Instructions for the task. Every record must be repeated exactly, with no omission.

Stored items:
============

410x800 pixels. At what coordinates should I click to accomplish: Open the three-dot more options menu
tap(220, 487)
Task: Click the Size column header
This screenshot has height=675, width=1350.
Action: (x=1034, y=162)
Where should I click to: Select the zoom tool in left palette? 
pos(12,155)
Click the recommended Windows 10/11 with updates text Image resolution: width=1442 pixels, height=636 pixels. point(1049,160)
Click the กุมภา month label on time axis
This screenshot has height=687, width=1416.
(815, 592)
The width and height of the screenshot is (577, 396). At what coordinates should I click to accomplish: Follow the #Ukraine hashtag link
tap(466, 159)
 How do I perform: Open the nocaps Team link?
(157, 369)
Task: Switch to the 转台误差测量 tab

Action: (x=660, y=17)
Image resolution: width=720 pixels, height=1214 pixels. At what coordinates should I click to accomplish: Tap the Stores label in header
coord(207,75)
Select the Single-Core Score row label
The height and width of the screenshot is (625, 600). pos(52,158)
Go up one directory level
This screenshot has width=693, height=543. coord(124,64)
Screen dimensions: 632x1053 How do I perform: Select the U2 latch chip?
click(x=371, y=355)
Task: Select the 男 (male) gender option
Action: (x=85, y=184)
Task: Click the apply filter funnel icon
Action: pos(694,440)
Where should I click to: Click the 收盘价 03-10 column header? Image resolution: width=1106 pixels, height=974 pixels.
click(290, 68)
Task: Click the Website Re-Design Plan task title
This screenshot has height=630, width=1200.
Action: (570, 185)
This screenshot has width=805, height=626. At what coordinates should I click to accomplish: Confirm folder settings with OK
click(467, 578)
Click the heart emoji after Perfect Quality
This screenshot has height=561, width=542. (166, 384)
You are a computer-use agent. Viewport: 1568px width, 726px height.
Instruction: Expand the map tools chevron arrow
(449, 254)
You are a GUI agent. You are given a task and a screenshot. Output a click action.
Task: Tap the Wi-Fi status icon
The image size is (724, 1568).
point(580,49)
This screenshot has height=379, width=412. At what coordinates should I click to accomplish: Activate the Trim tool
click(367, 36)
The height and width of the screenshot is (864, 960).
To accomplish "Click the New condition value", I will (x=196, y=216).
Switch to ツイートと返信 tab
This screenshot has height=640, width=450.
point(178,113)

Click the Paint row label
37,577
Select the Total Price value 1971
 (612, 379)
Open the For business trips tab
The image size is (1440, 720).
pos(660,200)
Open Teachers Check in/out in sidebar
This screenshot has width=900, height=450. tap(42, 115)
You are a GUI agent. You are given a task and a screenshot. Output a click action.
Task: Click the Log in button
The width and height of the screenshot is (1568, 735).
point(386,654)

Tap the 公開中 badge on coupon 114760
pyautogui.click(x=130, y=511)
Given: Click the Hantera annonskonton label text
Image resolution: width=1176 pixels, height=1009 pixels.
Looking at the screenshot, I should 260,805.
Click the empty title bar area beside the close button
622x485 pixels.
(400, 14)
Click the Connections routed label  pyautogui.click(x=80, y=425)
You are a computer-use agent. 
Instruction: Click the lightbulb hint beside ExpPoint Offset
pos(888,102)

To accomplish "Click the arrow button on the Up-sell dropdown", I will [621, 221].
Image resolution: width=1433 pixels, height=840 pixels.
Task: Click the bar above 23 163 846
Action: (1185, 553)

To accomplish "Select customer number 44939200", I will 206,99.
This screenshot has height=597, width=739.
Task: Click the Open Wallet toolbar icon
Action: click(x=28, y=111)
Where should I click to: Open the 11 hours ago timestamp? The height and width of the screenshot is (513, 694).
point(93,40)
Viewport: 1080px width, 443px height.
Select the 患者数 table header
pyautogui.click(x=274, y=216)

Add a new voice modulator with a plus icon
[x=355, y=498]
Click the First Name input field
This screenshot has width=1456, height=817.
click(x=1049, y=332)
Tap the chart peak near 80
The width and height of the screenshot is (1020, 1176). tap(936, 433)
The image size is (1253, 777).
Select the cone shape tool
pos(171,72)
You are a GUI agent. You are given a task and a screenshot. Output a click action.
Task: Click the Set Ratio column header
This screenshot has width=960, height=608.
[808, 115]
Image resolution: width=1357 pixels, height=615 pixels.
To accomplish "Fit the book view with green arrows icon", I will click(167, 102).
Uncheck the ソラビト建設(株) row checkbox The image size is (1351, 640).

============

Answer to the problem.
410x800 pixels. At what coordinates should I click to accomplish: Open the three-dot more options menu
tap(220, 487)
Task: Click the Size column header
This screenshot has height=675, width=1350.
Action: (x=1034, y=162)
Where should I click to: Select the zoom tool in left palette? 
pos(12,155)
Click the recommended Windows 10/11 with updates text Image resolution: width=1442 pixels, height=636 pixels. point(1049,160)
Click the กุมภา month label on time axis
This screenshot has height=687, width=1416.
(815, 592)
The width and height of the screenshot is (577, 396). At what coordinates should I click to accomplish: Follow the #Ukraine hashtag link
tap(466, 159)
 How do I perform: Open the nocaps Team link?
(157, 369)
Task: Switch to the 转台误差测量 tab

Action: (x=660, y=17)
Image resolution: width=720 pixels, height=1214 pixels. At what coordinates should I click to accomplish: Tap the Stores label in header
coord(207,75)
Select the Single-Core Score row label
The height and width of the screenshot is (625, 600). pos(52,158)
Go up one directory level
This screenshot has width=693, height=543. coord(124,64)
Screen dimensions: 632x1053 How do I perform: Select the U2 latch chip?
click(x=371, y=355)
Task: Select the 男 (male) gender option
Action: (x=85, y=184)
Task: Click the apply filter funnel icon
Action: pos(694,440)
Where should I click to: Click the 收盘价 03-10 column header? Image resolution: width=1106 pixels, height=974 pixels.
click(290, 68)
Task: Click the Website Re-Design Plan task title
This screenshot has height=630, width=1200.
Action: (570, 185)
This screenshot has width=805, height=626. At what coordinates should I click to accomplish: Confirm folder settings with OK
click(467, 578)
Click the heart emoji after Perfect Quality
This screenshot has height=561, width=542. (166, 384)
You are a computer-use agent. Viewport: 1568px width, 726px height.
Instruction: Expand the map tools chevron arrow
(449, 254)
You are a GUI agent. You are given a task and a screenshot. Output a click action.
Task: Tap the Wi-Fi status icon
The image size is (724, 1568).
point(580,49)
This screenshot has height=379, width=412. At what coordinates should I click to accomplish: Activate the Trim tool
click(367, 36)
The height and width of the screenshot is (864, 960).
To accomplish "Click the New condition value", I will (x=196, y=216).
Switch to ツイートと返信 tab
This screenshot has height=640, width=450.
point(178,113)

Click the Paint row label
37,577
Select the Total Price value 1971
 (612, 379)
Open the For business trips tab
The image size is (1440, 720).
pos(660,200)
Open Teachers Check in/out in sidebar
This screenshot has width=900, height=450. tap(42, 115)
You are a GUI agent. You are given a task and a screenshot. Output a click action.
Task: Click the Log in button
The width and height of the screenshot is (1568, 735).
point(386,654)

Tap the 公開中 badge on coupon 114760
pyautogui.click(x=130, y=511)
Given: Click the Hantera annonskonton label text
Image resolution: width=1176 pixels, height=1009 pixels.
Looking at the screenshot, I should 260,805.
Click the empty title bar area beside the close button
622x485 pixels.
(400, 14)
Click the Connections routed label  pyautogui.click(x=80, y=425)
You are a computer-use agent. 
Instruction: Click the lightbulb hint beside ExpPoint Offset
pos(888,102)

To accomplish "Click the arrow button on the Up-sell dropdown", I will [621, 221].
Image resolution: width=1433 pixels, height=840 pixels.
Task: Click the bar above 23 163 846
Action: (1185, 553)

To accomplish "Select customer number 44939200", I will 206,99.
This screenshot has height=597, width=739.
Task: Click the Open Wallet toolbar icon
Action: click(x=28, y=111)
Where should I click to: Open the 11 hours ago timestamp? The height and width of the screenshot is (513, 694).
point(93,40)
Viewport: 1080px width, 443px height.
Select the 患者数 table header
pyautogui.click(x=274, y=216)

Add a new voice modulator with a plus icon
[x=355, y=498]
Click the First Name input field
This screenshot has width=1456, height=817.
click(x=1049, y=332)
Tap the chart peak near 80
The width and height of the screenshot is (1020, 1176). tap(936, 433)
The image size is (1253, 777).
Select the cone shape tool
pos(171,72)
You are a GUI agent. You are given a task and a screenshot. Output a click action.
Task: Click the Set Ratio column header
This screenshot has width=960, height=608.
[808, 115]
Image resolution: width=1357 pixels, height=615 pixels.
To accomplish "Fit the book view with green arrows icon", I will click(167, 102).
Uncheck the ソラビト建設(株) row checkbox The image size is (1351, 640).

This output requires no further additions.